-- TASK BRIEF --
Below is a block of entries; repeat exactly the lines starting at the line that contains "3 [menuitem] (180, 2260)" and ending at the line that contains "AGB (306, 2490)", both included.

<<<<

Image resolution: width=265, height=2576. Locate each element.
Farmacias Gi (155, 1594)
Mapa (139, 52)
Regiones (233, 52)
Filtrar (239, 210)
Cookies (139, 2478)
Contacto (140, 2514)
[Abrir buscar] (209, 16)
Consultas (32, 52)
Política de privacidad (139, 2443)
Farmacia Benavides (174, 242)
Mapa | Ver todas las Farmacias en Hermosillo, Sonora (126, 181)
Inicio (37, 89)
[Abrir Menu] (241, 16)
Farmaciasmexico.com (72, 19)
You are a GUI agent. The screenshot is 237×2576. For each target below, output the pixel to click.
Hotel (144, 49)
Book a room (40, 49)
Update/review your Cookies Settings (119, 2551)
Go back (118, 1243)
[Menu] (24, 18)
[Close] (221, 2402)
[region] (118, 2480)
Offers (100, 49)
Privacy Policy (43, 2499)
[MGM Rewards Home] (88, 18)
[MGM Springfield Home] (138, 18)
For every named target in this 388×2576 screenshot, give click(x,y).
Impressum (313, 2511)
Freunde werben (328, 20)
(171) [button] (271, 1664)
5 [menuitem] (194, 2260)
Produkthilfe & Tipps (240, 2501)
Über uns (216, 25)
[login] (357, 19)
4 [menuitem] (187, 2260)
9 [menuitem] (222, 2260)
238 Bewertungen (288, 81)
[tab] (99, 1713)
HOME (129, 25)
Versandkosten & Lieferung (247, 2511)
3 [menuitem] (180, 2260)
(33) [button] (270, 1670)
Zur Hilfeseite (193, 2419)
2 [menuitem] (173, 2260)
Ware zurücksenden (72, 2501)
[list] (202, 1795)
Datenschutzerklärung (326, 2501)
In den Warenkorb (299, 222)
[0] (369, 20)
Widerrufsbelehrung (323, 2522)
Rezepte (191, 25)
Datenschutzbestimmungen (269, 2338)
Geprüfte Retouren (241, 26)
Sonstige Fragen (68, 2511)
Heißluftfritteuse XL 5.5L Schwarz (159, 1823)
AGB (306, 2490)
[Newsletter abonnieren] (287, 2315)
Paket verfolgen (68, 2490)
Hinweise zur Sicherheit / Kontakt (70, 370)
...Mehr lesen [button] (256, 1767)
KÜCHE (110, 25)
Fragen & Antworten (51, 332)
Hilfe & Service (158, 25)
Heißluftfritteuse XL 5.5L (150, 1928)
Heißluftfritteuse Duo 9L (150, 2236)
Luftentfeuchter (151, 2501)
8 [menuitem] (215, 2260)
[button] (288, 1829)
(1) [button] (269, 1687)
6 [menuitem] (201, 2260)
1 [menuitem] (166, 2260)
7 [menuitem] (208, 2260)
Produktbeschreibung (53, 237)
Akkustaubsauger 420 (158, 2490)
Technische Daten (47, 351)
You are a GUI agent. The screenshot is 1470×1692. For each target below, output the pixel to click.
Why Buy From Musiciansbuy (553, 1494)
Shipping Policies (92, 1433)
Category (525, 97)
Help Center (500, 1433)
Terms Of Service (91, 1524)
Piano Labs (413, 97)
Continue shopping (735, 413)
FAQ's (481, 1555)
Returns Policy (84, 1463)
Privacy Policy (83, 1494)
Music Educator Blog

>>>>

-- SOLUTION BELOW --
3 [menuitem] (180, 2260)
(33) [button] (270, 1670)
Zur Hilfeseite (193, 2419)
2 [menuitem] (173, 2260)
Ware zurücksenden (72, 2501)
[list] (202, 1795)
Datenschutzerklärung (326, 2501)
In den Warenkorb (299, 222)
[0] (369, 20)
Widerrufsbelehrung (323, 2522)
Rezepte (191, 25)
Datenschutzbestimmungen (269, 2338)
Geprüfte Retouren (241, 26)
Sonstige Fragen (68, 2511)
Heißluftfritteuse XL 5.5L Schwarz (159, 1823)
AGB (306, 2490)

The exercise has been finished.